Scholars@Duke publication: Tissue factor de-encryption: ionophore treatment induces changes in tissue factor activity by phosphatidylserine-dependent and -independent mechanisms.

Tissue factor de-encryption: ionophore treatment induces changes in tissue factor activity by phosphatidylserine-dependent and -independent mechanisms.

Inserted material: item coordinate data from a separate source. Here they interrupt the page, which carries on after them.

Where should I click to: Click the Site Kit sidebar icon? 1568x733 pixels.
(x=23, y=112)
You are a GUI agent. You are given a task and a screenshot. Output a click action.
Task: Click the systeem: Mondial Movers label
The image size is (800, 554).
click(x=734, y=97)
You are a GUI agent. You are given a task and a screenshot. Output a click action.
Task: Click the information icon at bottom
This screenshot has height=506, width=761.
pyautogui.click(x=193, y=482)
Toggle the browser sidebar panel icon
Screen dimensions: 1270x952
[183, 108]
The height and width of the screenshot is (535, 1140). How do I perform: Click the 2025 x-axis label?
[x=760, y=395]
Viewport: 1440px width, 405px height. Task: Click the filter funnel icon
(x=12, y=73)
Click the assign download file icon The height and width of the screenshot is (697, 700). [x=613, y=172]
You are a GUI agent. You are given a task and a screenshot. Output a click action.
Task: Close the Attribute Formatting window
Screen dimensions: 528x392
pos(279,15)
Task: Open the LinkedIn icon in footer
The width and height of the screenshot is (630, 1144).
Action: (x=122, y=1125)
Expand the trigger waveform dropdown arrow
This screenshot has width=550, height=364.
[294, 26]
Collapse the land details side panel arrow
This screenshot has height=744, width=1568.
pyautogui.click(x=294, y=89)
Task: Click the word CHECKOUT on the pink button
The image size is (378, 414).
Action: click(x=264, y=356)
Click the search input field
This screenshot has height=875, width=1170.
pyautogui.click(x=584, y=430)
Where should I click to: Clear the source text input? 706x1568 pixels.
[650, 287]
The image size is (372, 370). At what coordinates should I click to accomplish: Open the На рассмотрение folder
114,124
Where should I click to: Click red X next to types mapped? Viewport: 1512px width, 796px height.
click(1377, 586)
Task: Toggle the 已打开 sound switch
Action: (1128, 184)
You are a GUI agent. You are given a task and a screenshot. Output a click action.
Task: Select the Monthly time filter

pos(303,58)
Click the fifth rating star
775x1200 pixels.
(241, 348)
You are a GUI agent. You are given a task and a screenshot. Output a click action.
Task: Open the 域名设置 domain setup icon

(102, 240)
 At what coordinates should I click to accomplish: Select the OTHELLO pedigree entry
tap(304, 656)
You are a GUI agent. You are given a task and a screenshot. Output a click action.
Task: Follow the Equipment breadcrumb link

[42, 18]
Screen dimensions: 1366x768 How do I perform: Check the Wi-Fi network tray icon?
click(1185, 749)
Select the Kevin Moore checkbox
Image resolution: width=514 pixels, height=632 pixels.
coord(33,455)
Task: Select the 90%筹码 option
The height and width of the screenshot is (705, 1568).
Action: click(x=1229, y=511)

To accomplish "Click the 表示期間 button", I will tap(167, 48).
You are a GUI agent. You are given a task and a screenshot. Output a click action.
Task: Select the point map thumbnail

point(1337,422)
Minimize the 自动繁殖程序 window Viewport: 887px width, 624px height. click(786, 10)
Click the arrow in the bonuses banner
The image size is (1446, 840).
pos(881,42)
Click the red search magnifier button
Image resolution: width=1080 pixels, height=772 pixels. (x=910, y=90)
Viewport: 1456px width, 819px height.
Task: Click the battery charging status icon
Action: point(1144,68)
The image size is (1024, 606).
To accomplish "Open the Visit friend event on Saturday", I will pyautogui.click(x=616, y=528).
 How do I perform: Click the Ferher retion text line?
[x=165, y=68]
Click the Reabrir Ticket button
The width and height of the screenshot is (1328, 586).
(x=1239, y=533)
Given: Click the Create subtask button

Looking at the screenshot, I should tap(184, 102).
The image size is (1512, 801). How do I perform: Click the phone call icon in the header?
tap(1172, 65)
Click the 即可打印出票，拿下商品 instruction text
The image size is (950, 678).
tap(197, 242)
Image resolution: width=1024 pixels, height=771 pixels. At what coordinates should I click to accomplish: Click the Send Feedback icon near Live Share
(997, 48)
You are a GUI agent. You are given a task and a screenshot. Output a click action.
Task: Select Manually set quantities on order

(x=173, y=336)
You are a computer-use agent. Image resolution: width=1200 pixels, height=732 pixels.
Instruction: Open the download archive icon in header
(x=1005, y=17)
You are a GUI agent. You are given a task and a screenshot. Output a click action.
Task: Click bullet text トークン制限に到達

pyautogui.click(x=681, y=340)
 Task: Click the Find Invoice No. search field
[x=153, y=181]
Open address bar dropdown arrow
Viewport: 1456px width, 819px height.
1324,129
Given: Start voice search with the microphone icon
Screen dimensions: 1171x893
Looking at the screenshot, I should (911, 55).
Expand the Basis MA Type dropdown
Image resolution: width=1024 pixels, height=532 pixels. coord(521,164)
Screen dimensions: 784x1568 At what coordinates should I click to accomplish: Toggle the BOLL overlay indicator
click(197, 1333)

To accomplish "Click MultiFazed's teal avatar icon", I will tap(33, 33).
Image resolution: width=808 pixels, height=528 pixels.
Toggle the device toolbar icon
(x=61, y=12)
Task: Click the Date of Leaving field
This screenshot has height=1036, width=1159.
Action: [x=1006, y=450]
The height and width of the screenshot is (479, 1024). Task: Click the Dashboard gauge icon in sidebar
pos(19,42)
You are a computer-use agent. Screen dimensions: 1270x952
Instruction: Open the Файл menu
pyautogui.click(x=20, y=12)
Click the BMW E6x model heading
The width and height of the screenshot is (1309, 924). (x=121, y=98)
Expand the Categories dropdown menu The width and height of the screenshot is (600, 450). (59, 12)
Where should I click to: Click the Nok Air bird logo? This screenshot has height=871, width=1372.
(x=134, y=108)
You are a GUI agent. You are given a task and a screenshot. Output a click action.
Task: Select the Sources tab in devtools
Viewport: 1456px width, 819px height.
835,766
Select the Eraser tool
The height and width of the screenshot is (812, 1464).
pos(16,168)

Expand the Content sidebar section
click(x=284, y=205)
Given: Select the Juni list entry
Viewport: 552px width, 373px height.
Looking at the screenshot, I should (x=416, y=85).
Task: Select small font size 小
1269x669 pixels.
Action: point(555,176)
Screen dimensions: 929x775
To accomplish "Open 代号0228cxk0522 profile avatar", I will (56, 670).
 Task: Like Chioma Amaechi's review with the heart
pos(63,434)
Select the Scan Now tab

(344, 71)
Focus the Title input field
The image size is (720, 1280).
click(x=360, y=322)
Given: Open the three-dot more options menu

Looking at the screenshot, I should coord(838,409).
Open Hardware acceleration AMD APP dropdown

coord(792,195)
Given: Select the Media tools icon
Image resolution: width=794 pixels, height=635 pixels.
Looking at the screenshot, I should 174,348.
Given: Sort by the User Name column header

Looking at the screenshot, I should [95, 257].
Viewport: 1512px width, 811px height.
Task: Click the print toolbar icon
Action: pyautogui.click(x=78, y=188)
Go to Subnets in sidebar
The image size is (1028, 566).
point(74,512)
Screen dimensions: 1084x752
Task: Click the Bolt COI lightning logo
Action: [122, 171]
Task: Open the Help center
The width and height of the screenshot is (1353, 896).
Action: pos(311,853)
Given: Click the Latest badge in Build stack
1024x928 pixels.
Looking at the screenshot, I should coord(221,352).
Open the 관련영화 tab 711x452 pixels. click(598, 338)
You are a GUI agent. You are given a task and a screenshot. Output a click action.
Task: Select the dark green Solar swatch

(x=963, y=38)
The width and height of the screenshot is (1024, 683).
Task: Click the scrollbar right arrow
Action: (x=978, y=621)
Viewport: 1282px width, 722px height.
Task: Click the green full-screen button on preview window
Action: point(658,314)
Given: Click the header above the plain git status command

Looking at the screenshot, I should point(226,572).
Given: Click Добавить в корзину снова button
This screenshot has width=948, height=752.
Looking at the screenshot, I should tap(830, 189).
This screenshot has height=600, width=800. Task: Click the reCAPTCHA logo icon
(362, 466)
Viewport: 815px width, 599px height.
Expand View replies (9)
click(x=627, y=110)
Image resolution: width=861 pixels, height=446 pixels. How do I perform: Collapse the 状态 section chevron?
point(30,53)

Publication , Journal Article

Wolberg, AS; Monroe, DM; Roberts, HR; Hoffman, MR

Published in: Blood Coagul Fibrinolysis

June 1999

Coagulation is initiated on tissue-factor-bearing cells when factor VIIa complexes with membrane-bound tissue factor and activates factors X and IX. Cellular tissue factor activity does not correlate with tissue factor antigen; treatment with calcium ionophore rapidly increases tissue factor activity without increasing tissue factor antigen. Our study examined the effect of calcium ionophore A23187 on tissue factor activity of freshly isolated, lipopolysaccharide-stimulated monocytes and non-transformed human dermal fibroblasts. A23187 increased tissue factor activity on monocytes and fibroblasts in a dose-dependent fashion between 0.1 and 50 micromol/l ionophore. This increase in activity was proportional to an increase in intracellular calcium in monocytes. The increase in tissue factor activity was partially attributable to an increase in phosphatidylserine expression, as measured by increased prothrombinase activity (1.1- to 4-fold) on ionophore-treated cells. The phosphatidylserine-binding protein annexin V decreased tissue factor activity on both ionophore-treated and untreated cells, reflecting the role of phosphatidylserine in tissue factor activity. However, even in the presence of saturating concentrations of annexin V, the tissue factor activity of ionophore-treated cells was 1.3- to 11.3-fold higher than that of untreated cells, indicating that the increase in tissue factor activity did not result solely from increased expression of phosphatidylserine. A23187 increased tissue-factor-dependent activation of factors IX and X 1.4- to 7-fold on both cell types, indicating that ionophore treatment did not alter factor VIIa/tissue factor substrate specificity. We conclude that the mechanism by which calcium ionophore increases tissue factor activity is not unique to monocytoid or transformed cells. Furthermore, the ionophore-induced increase in activity is not solely the result of increased exposure to phosphatidylserine. Finally, tissue factor de-encryption by A23187 does not alter factor VIIa/tissue factor substrate specificity.